■ 課題文:
------------------------------
小6の遠足と卒業旅行で来たって!ホントに。


小6の遠足で来て楽しかったから、卒業旅行で来たのだ。

当然この日だって小学生たちがウヨウヨ遊んでる。


そんなに小学生たちの平和を乱したいのか。


バスから飛ぶように降りてゆくクラスメイトたち。

そんな光景をぼんやり見ている。


「どうしたよ?行かないのか?」とフテブテ君が声をかけてきた。


「え?ああ、ちょっとバス酔いした」と適当に答える。

「パンも食ってないもんな。じゃ休んでた方がいいな」と言ってバスから出てゆくフテブテ君。


僕は座席に深々と座り直し、目を閉じる。

中途半端、か。
さっき女教師に言われたことが頭の中で反芻する。

3ヶ月前までは何も疑問なんてなかった。

ただ全てくだらないと思っていた。


でもそうではなかった。



少し眠ってしまったらしく、ドヤドヤとした声が聞こえてきて目を覚ました。

フテブテ君の他数名がバスに乗り込んできた。

みんなビショビショに濡れていた。

ここのアスレチックには池にアスレチックが設置された水上にコースがあり、失敗するとビショビショになるのだ。こいつらのように。


「ちょっとビショビショじゃんよ」と僕は驚いた。

「こいつが押すんだもんよ」

「なに言ってんだ、おめーが押したからだろ」

とみんなでヤイヤイ言い合っている。


ふとブルーハーツのTRAINーTRAINの冒頭が頭を過ぎった。
------------------------------
■ 作業内容:
1 > 課題文の一文「僕は座席に深々と座り直し、目を閉じる。」を英語に翻訳してください。
2 > 卒業旅行のバスの場面を描いた課題文を、最後の一文に続けて書き進めてください。

■ 利用可能データ:
------------------------------
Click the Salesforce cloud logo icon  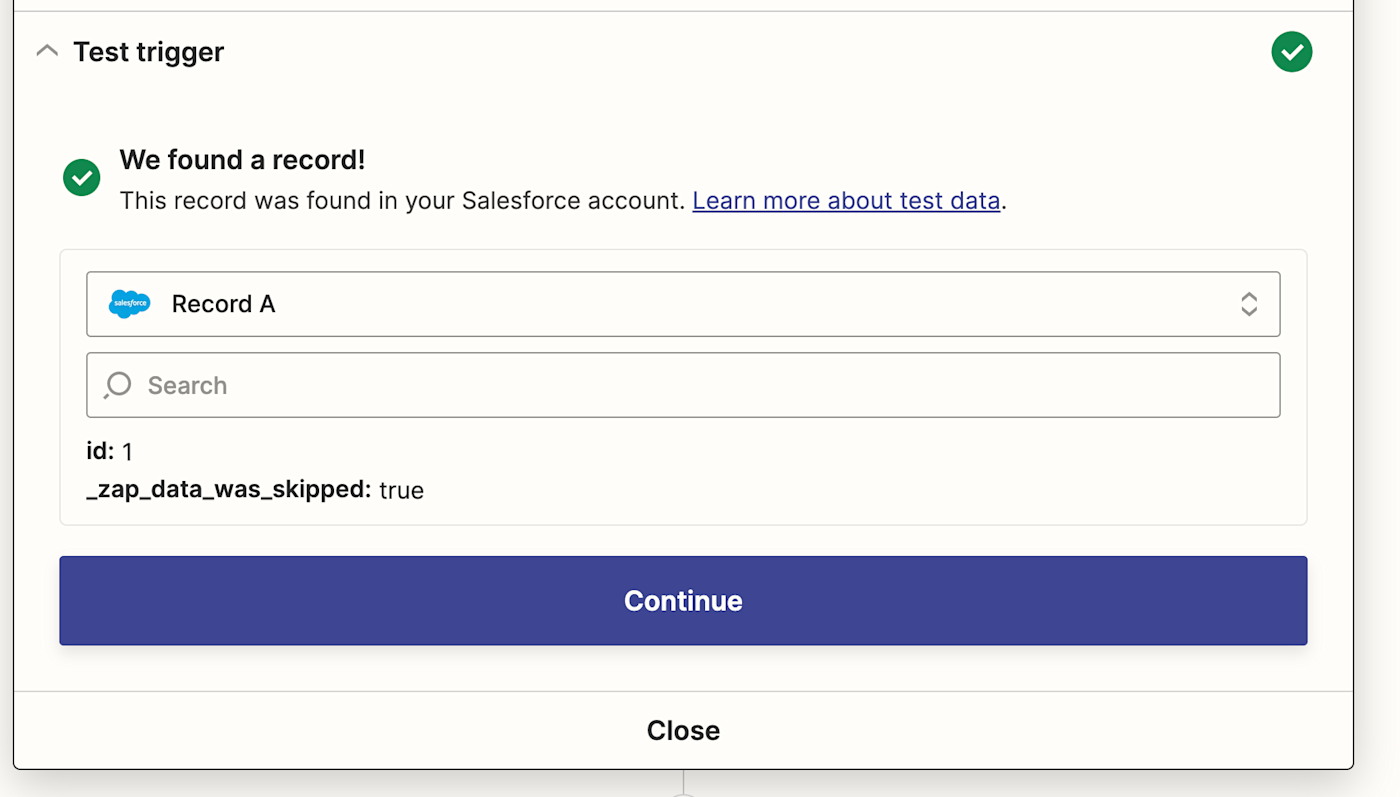click(x=130, y=304)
------------------------------
■ 解答:
1 > I settle back deep into my seat and close my eyes.

2 >
ここは天国じゃないんだ
かといって地獄でもない
いい奴ばかりじゃないけど
悪い奴ばかりでもない


「まだ気分悪いか?」とフテブテ君は僕に聞いた。

「うん、もう大丈夫」と僕は答えた。


ここで終わってくれれば大団円なのだが、終わらないのがこの学校。

みんなで他のクラスメートたちが遊んでるところに向かっている途中、事件は起こった。

ふざけ半分で歩いていたフテブテ君が他のクラスの生徒とぶつかった。


その相手が悪かった。
ほとんど学校行ってない僕でも知ってるワルだ。

なんとかフトシ君。
暴飲暴食とかいう暴走族の頭という話だ。


フテブテ君とフトシ君はいきなり臨戦体勢。

お互いの胸ぐらを掴み合ってメンチ切ってる。

ちょっ待った待った!
僕は2人の間に割って入った。

「ちょっ、待って!こんなとこで喧嘩すんなって」

だがフトシ君は僕を押しのけ、再びフテブテ君の胸ぐらを掴む。フテブテ君も応戦する。

次第にギャラリーが増えてくる。やばい。

僕はクラスメートに先生呼んで来るように頼んだ。

そして僕はフトシ君を後ろから羽交い締めにし、そのまま背中から倒し、すぐさまフテブテ君を押さえた。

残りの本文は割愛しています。